Sue Lyon, who at age 14 played the title character in director Stanley Kubrick's 1962 film “Lolita,” has died.
Lyon's longtime friend Phil Syracopoulos told The New York Times she had been in declining health for some time, and died Thursday in Los Angeles. No further details on her death were provided. She was 73.
Lyon was reportedly chosen from some 800 girls who sought the role of “Lolita” for the film based on Vladimir Nabokov's 1955 novel about a middle-aged literature professor's sexual obsession with a 12-year-old girl.
Nabokov also wrote the screenplay for Kubrick's adaptation, whose cast included movie luminaries James Mason, Peter Sellers and Shelley Winters.
A close-up of her face wearing heart-shaped sunglasses with a lollipop at her lips was used as the movie's poster and became its lasting iconic image, despite neither the glasses nor the sucker appearing in the film, which eliminated the book's more graphic sexual depictions and played up its comic aspects.
For Lyon, it was her first film.
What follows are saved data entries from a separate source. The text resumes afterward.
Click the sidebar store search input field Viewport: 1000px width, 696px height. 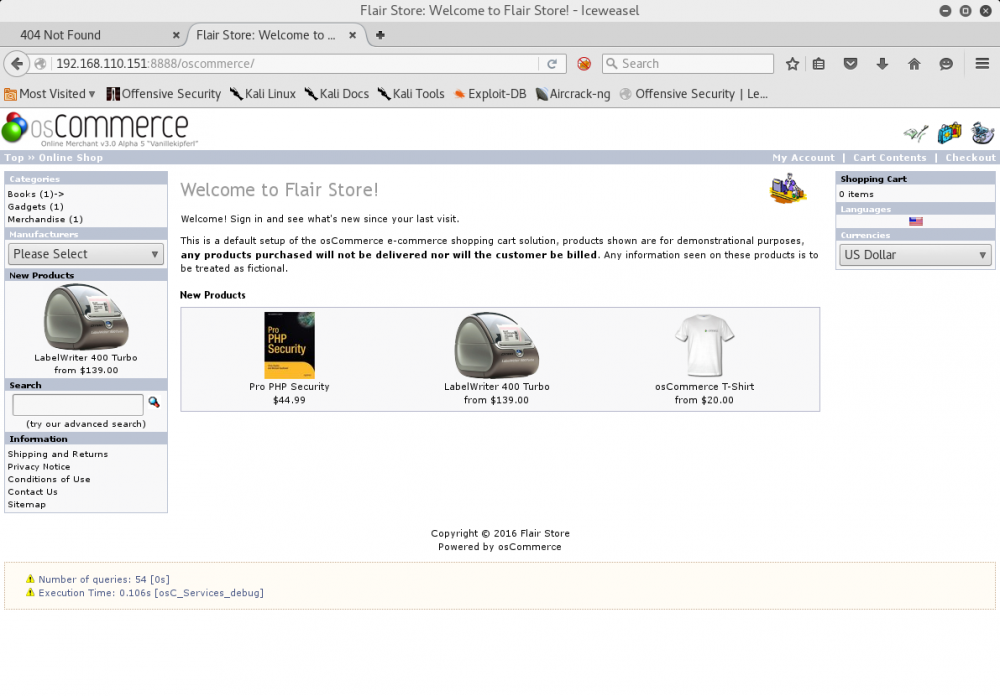pos(78,404)
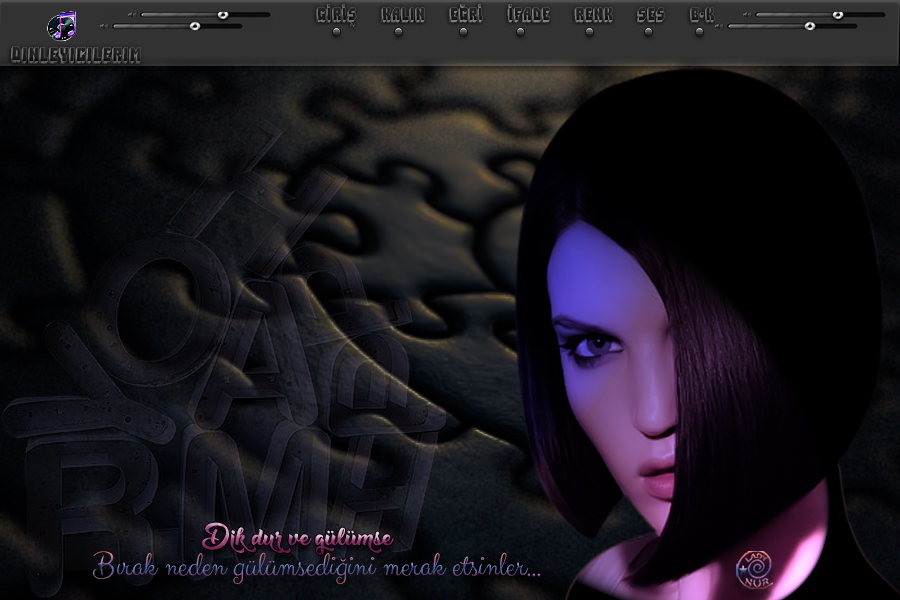The height and width of the screenshot is (600, 900).
Task: Click the speaker icon beside the upper-left slider
Action: (x=131, y=15)
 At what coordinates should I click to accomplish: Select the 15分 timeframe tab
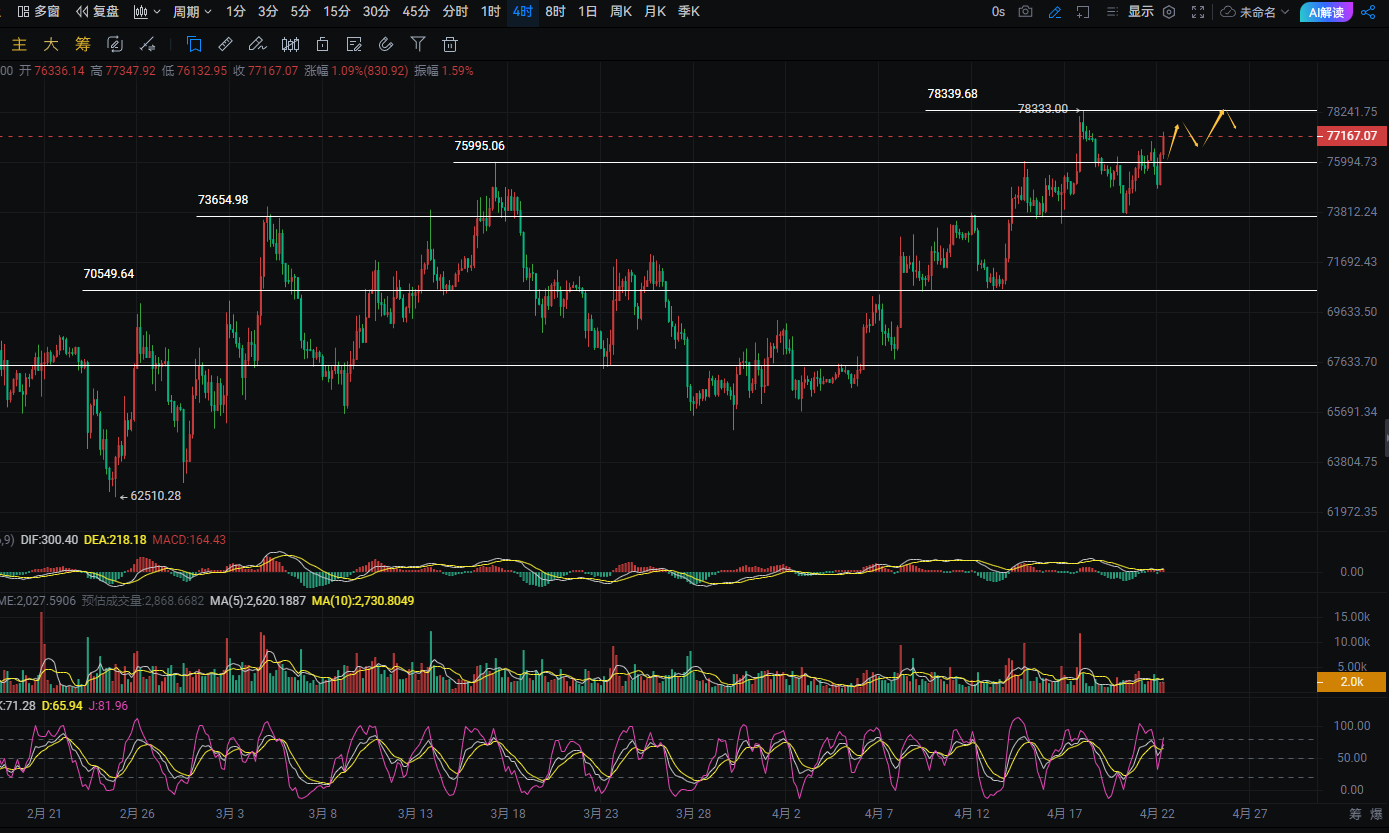pos(337,12)
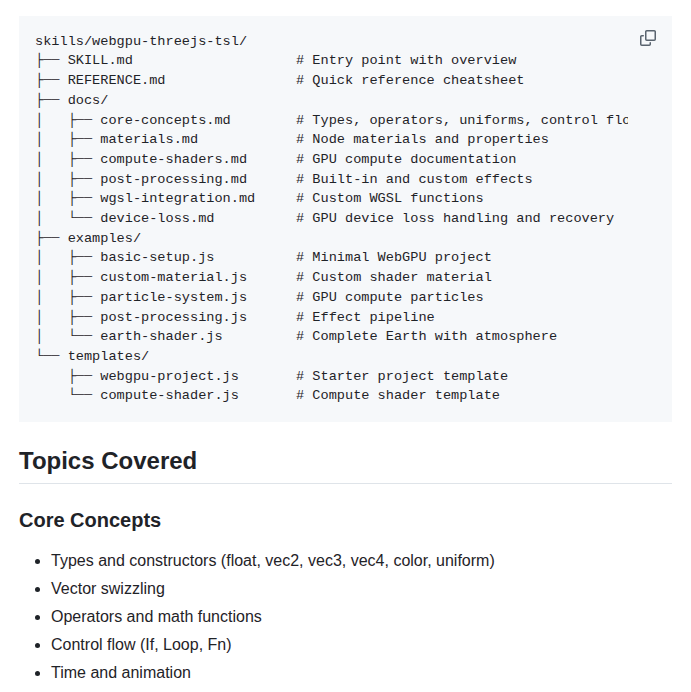Viewport: 691px width, 692px height.
Task: Select webgpu-project.js template file
Action: (x=169, y=376)
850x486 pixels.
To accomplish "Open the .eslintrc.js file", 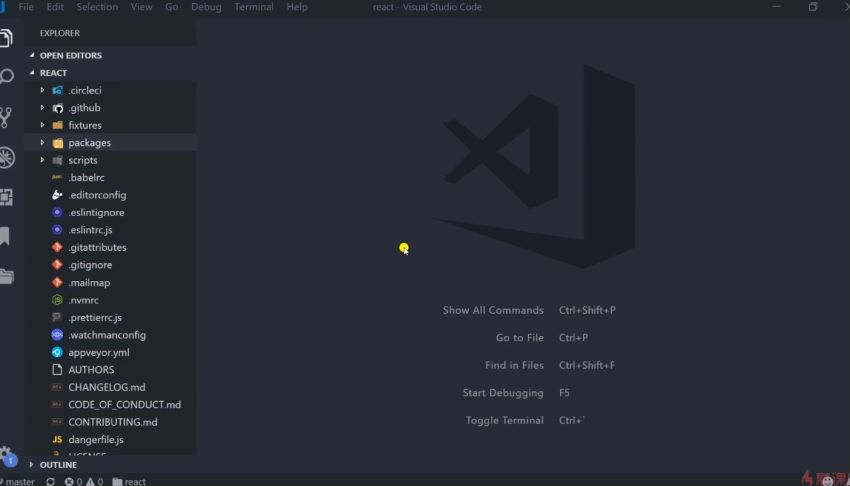I will 90,230.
She had taken a pair of tiny TV roles before it, and would act for nearly 20 years after it, but would never be known for anything nearly as much as for “Lolita.”
Born the youngest of five children in Davenport, Iowa, in 1946, Lyon's father died before she was one year old. Her mother soon after moved the family to Dallas, then a few years later took her children to Los Angeles, where Lyon took up acting.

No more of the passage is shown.